### PROBLEM STATEMENT
Your reply should hold exactly the lines from the one that contains "Given: Collapse the" through the end of the data. Repeat them word for word.

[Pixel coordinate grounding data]
BEGIN
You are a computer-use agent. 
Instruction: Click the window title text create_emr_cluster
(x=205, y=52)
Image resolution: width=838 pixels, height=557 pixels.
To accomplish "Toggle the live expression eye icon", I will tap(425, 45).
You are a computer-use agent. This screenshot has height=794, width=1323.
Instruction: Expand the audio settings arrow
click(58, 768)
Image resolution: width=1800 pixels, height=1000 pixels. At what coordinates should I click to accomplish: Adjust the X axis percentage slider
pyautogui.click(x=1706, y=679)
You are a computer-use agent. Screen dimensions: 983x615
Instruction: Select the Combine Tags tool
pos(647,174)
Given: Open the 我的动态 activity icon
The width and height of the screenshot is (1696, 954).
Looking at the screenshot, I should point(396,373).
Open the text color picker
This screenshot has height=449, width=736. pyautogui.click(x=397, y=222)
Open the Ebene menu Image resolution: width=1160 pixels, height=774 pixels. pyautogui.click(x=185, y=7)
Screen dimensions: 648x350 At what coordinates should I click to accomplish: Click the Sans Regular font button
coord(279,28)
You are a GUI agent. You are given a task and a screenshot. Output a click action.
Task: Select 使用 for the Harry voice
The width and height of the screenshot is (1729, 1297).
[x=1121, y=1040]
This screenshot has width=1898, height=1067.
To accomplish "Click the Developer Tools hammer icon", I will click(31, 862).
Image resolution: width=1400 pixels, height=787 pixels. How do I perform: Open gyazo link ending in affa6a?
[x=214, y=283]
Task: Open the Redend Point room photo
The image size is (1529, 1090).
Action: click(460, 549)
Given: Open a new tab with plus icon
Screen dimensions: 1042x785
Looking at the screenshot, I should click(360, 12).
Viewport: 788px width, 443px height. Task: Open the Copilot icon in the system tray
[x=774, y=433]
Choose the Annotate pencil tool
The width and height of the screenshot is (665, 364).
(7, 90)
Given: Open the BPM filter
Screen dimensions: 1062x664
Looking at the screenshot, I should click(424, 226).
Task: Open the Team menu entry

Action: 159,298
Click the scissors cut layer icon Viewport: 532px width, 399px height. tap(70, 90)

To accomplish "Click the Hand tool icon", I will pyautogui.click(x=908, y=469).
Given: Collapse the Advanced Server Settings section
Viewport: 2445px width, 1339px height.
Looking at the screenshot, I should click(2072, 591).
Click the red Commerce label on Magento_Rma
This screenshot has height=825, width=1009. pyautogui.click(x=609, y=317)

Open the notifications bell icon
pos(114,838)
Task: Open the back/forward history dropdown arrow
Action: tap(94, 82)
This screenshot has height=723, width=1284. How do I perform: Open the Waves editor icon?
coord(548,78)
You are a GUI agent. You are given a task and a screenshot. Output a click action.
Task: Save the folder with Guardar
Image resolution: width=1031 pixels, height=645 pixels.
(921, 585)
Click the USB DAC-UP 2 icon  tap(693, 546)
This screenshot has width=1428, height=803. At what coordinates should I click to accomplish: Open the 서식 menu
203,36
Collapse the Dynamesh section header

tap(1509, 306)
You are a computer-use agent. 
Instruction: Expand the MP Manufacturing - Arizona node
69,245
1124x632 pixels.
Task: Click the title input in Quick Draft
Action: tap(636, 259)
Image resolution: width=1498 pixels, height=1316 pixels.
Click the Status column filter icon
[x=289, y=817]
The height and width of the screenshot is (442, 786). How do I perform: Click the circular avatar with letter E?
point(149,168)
END
### PROBLEM SOLUTION
Given: Collapse the Advanced Server Settings section
Viewport: 2445px width, 1339px height.
Looking at the screenshot, I should click(2072, 591).
Click the red Commerce label on Magento_Rma
This screenshot has height=825, width=1009. pyautogui.click(x=609, y=317)

Open the notifications bell icon
pos(114,838)
Task: Open the back/forward history dropdown arrow
Action: tap(94, 82)
This screenshot has height=723, width=1284. How do I perform: Open the Waves editor icon?
coord(548,78)
You are a GUI agent. You are given a task and a screenshot. Output a click action.
Task: Save the folder with Guardar
Image resolution: width=1031 pixels, height=645 pixels.
(921, 585)
Click the USB DAC-UP 2 icon  tap(693, 546)
This screenshot has width=1428, height=803. At what coordinates should I click to accomplish: Open the 서식 menu
203,36
Collapse the Dynamesh section header

tap(1509, 306)
You are a computer-use agent. 
Instruction: Expand the MP Manufacturing - Arizona node
69,245
1124x632 pixels.
Task: Click the title input in Quick Draft
Action: tap(636, 259)
Image resolution: width=1498 pixels, height=1316 pixels.
Click the Status column filter icon
[x=289, y=817]
The height and width of the screenshot is (442, 786). How do I perform: Click the circular avatar with letter E?
point(149,168)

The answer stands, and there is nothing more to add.